第一章,地火──红色政权为什么能够存在 2、孙中山的困惑

    被革命之力推向一起的中国国民党人和中国共产党人,对中国革命的未来走向,判断却截然不同。包括孙中山本人。

    孙中山对中国革命走向的估计判断,集中体现于1923年初的《孙文越飞宣言》。

    这是一份国民党人经常引用、共产党人很少引用的宣言。后来出现的国共分裂及共产国际以苏联利益为中心干涉中国革命的倾向,都能从这份宣言的字里行间发现阴影。

    越飞是老资格革命党人,真名叫艾布拉姆-阿道夫-亚伯拉罕维奇,克里米亚人,1908年就同托洛茨基在维也纳编辑《真理报》,1917年十月革命时是彼得格勒革命军事委员会委员。1922年8月,他以副外交人民委员的身份来华担任全权大使,肩负两个方向的使命:

    在北方,与吴佩孚控制的北京政府建立外交关系,实际解决两国间悬而未决中东路和蒙古问题,维护苏维埃国家利益。

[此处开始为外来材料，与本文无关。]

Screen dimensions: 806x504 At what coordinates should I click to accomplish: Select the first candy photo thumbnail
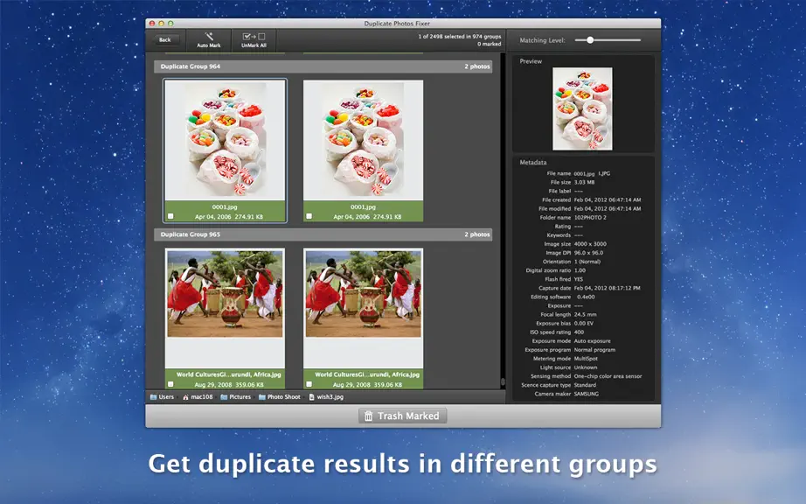pyautogui.click(x=226, y=140)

    如果北方受挫,就在南方帮助孙中山的南方革命政府。

    来中国之前,他绝对没有想到要和孙中山签署什么联合宣言。

    到中国之初也没有想到。1922年8月19日,越飞在北京还给吴佩孚写了一封信,说吴将军“给莫斯科留下了特别好的印像”;提议密切双方合作。

    结果吴佩孚在中东路问题和外蒙古问题上毫不松口。越飞在北京半年,工作毫无进展。于是他重点转向发展与南方政府关系,实行以南压北方针。

    1923年1月17日,越飞以养病为名赴上海。在沪十天之内,几乎每天同孙中山或孙中山的代表张继接触。1月26日,《孙文越飞宣言》公开发表。

    产生重大影响的是宣言第一条:“……孙中山博士认为,共产主义秩序,乃至苏菲(维)埃制度不能实际上引进中国,因为在这里不存在成功地建立共产主义或苏菲(维)埃制度的条件。越飞先生完全同意这一看法,并且进一步认为,中国当前最重要最迫切的问题是实现国家统一和充分的民族独立。”